### Problem to work on
From the line with "You are a GUI" to the final line of the records, every line is to be duplicated exactly, both of those lines included.

(Records for this exercise begins)

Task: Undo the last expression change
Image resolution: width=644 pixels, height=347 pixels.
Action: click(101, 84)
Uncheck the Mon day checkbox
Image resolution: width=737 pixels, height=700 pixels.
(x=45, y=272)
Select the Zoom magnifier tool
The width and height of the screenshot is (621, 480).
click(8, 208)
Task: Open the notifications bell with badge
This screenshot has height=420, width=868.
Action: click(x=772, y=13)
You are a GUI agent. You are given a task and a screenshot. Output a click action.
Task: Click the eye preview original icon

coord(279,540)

(Records for this exercise ends)

### Finished task
You are a GUI agent. You are given a task and a screenshot. Output a click action.
Task: Click the eye preview original icon

coord(279,540)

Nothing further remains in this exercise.